EXERCISE REQUIREMENTS: Copy all the data exactly, except the pictures.
-- AVAILABLE DATA follows --
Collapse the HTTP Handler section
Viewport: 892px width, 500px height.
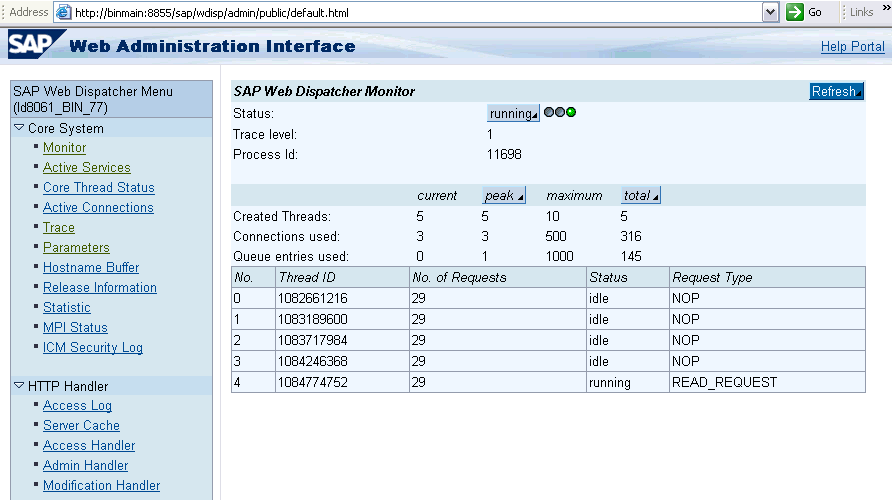19,386
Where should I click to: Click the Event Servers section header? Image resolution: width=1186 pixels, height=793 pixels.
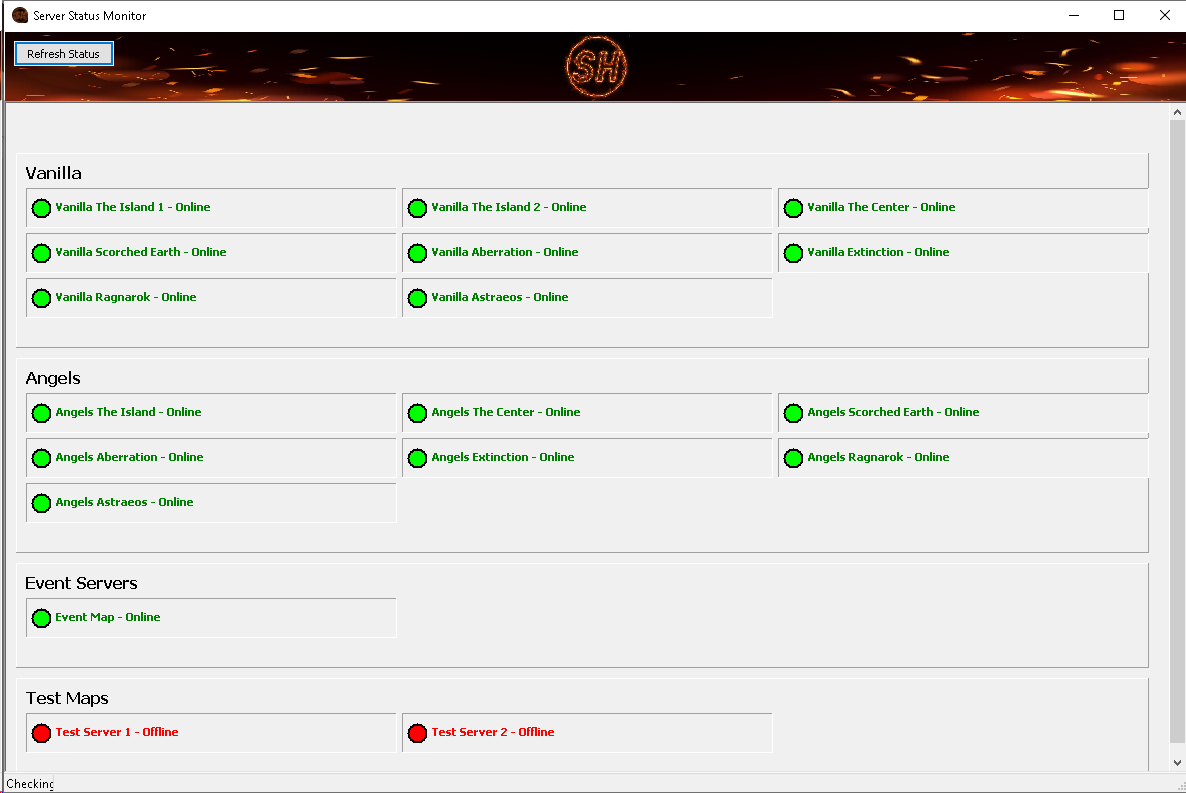[81, 583]
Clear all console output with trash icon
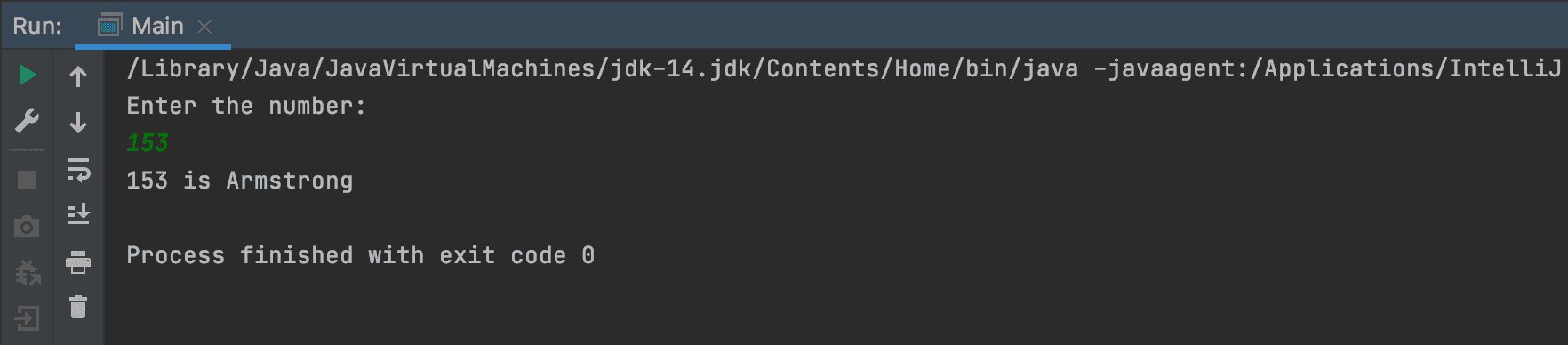Screen dimensions: 1568x345 pyautogui.click(x=78, y=307)
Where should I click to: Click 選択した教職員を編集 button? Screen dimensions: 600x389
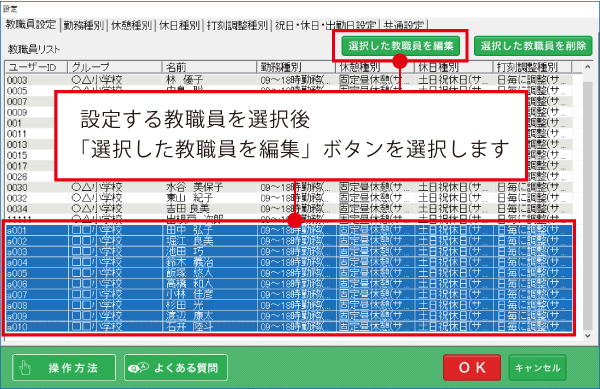[401, 46]
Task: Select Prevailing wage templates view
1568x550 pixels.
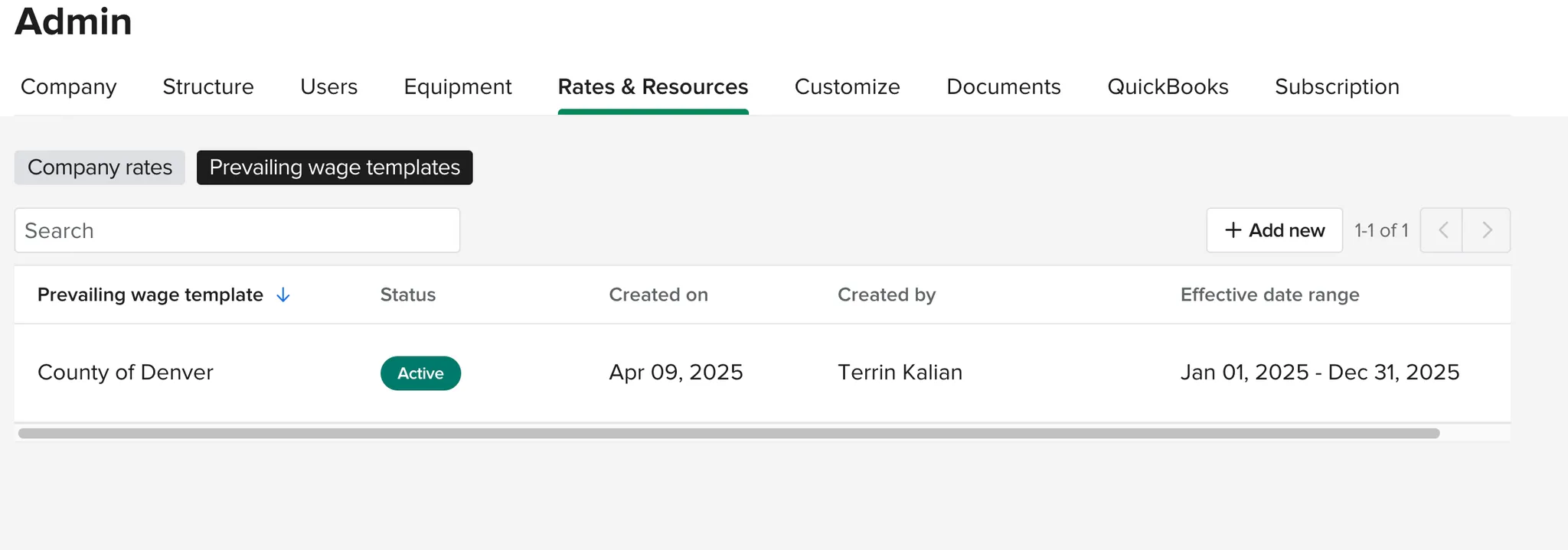Action: 335,168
-- AVAILABLE DATA concluded --
OUTPUT FOR THIS EXERCISE:
Collapse the HTTP Handler section
Viewport: 892px width, 500px height.
19,386
Where should I click to: Click the Event Servers section header? Image resolution: width=1186 pixels, height=793 pixels.
[81, 583]
Clear all console output with trash icon
Screen dimensions: 1568x345 pyautogui.click(x=78, y=307)
Where should I click to: Click 選択した教職員を編集 button? Screen dimensions: 600x389
[401, 46]
Task: Select Prevailing wage templates view
1568x550 pixels.
Action: 335,168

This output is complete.